Ingredients for Sauce
·
4 tbl. butter
·
1 tb. olive oil
·
2 cloves garlic, peeled, smashed and finely
chopped
·
1 red or orange bell pepper, cut into small slices
·
1 small onion, diced
·
1/8 tsp. white pepper
·
pinch of salt
·
½ cup chicken broth
·
2 tbl. dry sherry
·
1 tbl. fresh parsley, chopped
·
2 cups fresh spinach, stems removed and cut into
thin strips
· 1 medium yellow bell pepper, cut into small strips and sauteed in butter for about 5 minutes
· 1 medium yellow bell pepper, cut into small strips and sauteed in butter for about 5 minutes
Directions for Sauce
·
Melt the butter and olive oil in a skillet over
medium heat
·
Add the garlic, peppers, onion, white pepper and
salt
·
Cook over medium heat until tender (about 5
minutes)
·
Add chicken broth, sherry, and parsley – stir
together well
·
Bring to a boil, stirring occasionally, and
continue boiling and stirring about 5 minutes
·
Remove from heat, add the spinach, and stir
Putting it all
together
·
Fill a large Dutch oven about ½ full of water
and bring to a boil
·
Gently add the stuffed pasta shells and boil
over medium-high heat until done, about 6-7 minutes
·
Remove the pasta (gently) with a slotted spoon
to a colander and let drain slightly
·
Place a few pastas on a serving plate and stop
with a spoonful of the sauce and the bell peppers
·
Garnish with a sprig of fresh parsley and top
with Parmesan cheese if you like.
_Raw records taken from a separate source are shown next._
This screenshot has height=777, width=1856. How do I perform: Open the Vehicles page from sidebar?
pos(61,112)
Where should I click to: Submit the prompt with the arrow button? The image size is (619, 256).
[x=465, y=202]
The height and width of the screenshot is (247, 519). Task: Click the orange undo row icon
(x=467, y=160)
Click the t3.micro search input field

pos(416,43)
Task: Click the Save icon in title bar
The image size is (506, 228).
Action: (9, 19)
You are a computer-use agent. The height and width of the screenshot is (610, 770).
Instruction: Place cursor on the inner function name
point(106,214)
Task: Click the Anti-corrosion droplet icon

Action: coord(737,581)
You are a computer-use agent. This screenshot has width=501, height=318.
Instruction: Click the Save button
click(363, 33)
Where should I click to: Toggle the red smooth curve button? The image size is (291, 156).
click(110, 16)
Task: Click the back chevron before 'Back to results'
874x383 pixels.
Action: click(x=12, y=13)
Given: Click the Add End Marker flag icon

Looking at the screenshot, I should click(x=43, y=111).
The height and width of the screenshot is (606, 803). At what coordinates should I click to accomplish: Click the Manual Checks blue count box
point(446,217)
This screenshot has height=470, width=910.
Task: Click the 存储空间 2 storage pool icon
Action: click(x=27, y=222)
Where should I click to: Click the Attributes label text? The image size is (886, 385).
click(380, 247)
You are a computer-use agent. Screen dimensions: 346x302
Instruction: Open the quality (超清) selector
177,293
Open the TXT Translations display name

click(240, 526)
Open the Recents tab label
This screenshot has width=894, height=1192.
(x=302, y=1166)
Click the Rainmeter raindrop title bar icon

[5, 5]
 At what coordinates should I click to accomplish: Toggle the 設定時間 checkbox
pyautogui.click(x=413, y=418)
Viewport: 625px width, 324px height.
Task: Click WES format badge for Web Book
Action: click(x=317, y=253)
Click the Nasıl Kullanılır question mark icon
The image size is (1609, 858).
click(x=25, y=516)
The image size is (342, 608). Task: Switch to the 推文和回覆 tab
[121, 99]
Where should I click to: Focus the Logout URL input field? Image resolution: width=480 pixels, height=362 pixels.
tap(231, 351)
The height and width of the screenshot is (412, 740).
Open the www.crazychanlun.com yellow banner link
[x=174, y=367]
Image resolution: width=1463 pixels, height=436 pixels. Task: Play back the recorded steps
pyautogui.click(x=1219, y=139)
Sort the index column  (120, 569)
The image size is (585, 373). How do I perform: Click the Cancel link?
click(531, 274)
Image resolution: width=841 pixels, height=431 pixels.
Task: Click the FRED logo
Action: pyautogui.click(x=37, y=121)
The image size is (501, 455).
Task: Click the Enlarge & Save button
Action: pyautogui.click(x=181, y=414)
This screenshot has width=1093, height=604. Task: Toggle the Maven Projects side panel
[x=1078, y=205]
Serves
4-6.
Funny pasta story (well, it wasn’t so funny at the
time). Not only does the chef have three
heads, but we also have three four-legged "waiters" (mostly they "wait" for things to drop to the floor) – Dookie & Angel
(the puppies), and Leo (the cat). Several
years ago Tom made a wonderful 5-cheese ravioli from scratch for a New Years
Eve party at our house. When we all went
outside to watch fireworks, for some reason he thought it was a good idea to
set the tray of stuffed raviolis on the coffee table (??). Because they are frightened of fireworks, we
of course left the dogs in the house.
This was not a good combination.
A little while later we heard more fireworks . . . this time coming from Chef
Tom when he discovered ALL of the raviolis were gone!! Angel may look sweet and innocent (photo below), but we
know it was her. Dookie would never, and
there was no cat in those days. I think of this story every time we make pasta.